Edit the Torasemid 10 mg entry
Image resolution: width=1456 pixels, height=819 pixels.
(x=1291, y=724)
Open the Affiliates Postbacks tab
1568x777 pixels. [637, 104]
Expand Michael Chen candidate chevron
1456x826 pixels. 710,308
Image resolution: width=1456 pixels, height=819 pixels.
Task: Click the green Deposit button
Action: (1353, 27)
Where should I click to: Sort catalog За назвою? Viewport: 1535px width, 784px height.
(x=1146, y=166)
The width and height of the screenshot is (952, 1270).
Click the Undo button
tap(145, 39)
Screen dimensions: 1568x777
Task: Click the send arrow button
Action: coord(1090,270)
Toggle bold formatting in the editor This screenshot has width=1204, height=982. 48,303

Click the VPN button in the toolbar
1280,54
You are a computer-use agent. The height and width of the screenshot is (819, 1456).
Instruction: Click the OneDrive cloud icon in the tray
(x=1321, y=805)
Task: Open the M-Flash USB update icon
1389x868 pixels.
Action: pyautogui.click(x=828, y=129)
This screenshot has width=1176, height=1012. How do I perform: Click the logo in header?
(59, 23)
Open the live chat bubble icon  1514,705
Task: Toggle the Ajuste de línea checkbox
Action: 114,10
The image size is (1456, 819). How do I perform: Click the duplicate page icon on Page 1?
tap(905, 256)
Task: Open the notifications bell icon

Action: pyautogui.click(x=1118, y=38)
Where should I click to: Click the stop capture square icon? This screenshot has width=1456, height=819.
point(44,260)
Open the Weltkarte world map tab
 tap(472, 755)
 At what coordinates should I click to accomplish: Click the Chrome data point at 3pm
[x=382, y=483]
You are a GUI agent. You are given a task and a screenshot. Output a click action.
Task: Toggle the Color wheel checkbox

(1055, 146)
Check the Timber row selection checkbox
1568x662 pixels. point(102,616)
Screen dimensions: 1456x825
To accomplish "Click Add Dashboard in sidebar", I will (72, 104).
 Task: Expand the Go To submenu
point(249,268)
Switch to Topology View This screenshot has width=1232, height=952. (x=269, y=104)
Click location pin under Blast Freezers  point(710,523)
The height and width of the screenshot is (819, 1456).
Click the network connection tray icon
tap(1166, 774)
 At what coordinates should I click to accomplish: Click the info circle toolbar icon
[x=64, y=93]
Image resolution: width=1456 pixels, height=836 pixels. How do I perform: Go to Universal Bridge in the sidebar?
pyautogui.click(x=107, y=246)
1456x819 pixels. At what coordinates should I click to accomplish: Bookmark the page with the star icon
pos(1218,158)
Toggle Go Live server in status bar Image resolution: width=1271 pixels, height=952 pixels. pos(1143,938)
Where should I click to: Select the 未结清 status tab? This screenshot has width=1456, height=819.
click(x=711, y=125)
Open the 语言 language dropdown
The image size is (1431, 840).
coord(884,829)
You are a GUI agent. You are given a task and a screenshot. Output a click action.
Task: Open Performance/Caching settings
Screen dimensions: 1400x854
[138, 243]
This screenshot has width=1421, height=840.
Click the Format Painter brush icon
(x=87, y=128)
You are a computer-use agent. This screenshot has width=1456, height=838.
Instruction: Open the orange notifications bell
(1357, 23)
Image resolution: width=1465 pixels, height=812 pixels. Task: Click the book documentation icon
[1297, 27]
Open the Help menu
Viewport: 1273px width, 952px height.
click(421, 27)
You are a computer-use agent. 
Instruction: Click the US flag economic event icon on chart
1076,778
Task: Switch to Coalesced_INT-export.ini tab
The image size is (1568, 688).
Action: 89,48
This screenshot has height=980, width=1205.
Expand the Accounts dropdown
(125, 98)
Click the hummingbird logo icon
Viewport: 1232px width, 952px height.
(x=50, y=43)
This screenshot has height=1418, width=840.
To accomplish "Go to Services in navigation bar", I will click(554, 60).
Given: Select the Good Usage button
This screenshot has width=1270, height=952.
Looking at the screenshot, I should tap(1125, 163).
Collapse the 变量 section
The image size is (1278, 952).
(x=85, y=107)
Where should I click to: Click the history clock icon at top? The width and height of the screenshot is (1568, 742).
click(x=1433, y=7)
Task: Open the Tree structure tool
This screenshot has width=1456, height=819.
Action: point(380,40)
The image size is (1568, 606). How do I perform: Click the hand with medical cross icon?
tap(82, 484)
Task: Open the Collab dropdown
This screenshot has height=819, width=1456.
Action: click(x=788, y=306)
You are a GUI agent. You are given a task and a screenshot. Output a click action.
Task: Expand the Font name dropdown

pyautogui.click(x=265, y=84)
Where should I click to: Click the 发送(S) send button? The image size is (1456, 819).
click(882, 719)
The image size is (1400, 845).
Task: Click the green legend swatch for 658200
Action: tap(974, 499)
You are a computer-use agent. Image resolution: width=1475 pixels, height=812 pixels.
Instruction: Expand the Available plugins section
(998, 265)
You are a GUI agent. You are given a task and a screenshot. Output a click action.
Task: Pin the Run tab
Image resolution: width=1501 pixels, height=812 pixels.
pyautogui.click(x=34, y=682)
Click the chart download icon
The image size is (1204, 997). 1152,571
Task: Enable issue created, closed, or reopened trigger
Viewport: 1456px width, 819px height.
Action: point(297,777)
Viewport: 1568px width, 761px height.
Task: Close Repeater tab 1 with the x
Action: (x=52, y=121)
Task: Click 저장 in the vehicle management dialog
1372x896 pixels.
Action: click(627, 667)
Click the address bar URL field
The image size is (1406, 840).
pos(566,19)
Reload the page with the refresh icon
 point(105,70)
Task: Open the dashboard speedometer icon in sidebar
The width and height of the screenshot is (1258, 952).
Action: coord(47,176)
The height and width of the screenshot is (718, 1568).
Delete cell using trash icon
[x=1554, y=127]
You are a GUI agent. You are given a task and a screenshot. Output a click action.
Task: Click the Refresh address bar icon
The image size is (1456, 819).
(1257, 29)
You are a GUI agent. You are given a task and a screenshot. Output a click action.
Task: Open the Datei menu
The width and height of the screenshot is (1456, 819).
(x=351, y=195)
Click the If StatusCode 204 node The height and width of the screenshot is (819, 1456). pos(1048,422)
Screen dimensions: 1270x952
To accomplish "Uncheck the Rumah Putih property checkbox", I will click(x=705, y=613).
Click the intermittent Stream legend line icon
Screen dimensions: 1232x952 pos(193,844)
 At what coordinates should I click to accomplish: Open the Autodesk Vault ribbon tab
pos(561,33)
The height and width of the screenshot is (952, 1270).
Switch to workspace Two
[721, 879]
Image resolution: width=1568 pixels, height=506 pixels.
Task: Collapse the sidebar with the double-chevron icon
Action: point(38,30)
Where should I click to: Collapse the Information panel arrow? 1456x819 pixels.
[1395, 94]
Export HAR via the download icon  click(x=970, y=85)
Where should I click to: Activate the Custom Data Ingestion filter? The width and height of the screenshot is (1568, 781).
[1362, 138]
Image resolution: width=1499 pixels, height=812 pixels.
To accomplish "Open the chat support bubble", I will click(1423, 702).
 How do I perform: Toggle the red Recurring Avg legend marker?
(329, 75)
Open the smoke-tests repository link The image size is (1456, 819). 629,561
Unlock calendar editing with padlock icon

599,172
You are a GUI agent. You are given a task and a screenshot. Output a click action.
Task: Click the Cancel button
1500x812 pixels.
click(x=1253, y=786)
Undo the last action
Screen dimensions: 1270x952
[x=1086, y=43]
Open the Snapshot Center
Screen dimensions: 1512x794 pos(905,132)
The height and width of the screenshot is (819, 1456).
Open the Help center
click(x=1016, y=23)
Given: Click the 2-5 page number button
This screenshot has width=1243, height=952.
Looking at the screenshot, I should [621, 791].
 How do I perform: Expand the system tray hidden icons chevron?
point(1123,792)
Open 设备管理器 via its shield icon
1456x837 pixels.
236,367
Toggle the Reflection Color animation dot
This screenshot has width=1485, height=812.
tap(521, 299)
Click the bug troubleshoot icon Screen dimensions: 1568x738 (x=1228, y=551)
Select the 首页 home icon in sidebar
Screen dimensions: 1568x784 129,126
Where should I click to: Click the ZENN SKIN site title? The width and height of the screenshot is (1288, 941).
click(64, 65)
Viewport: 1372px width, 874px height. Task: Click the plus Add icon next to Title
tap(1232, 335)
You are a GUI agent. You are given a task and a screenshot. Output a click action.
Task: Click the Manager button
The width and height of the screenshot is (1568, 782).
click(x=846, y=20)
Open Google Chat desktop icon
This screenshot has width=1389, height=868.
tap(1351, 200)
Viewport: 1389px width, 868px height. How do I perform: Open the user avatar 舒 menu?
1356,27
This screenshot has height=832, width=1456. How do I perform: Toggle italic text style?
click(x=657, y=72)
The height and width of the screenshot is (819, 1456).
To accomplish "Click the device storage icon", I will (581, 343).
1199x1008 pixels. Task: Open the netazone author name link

________________________

# What you need to do:
Copy each line above that has the word "address".

# Exercise answer:
Click the address bar URL field
Task: Click the Refresh address bar icon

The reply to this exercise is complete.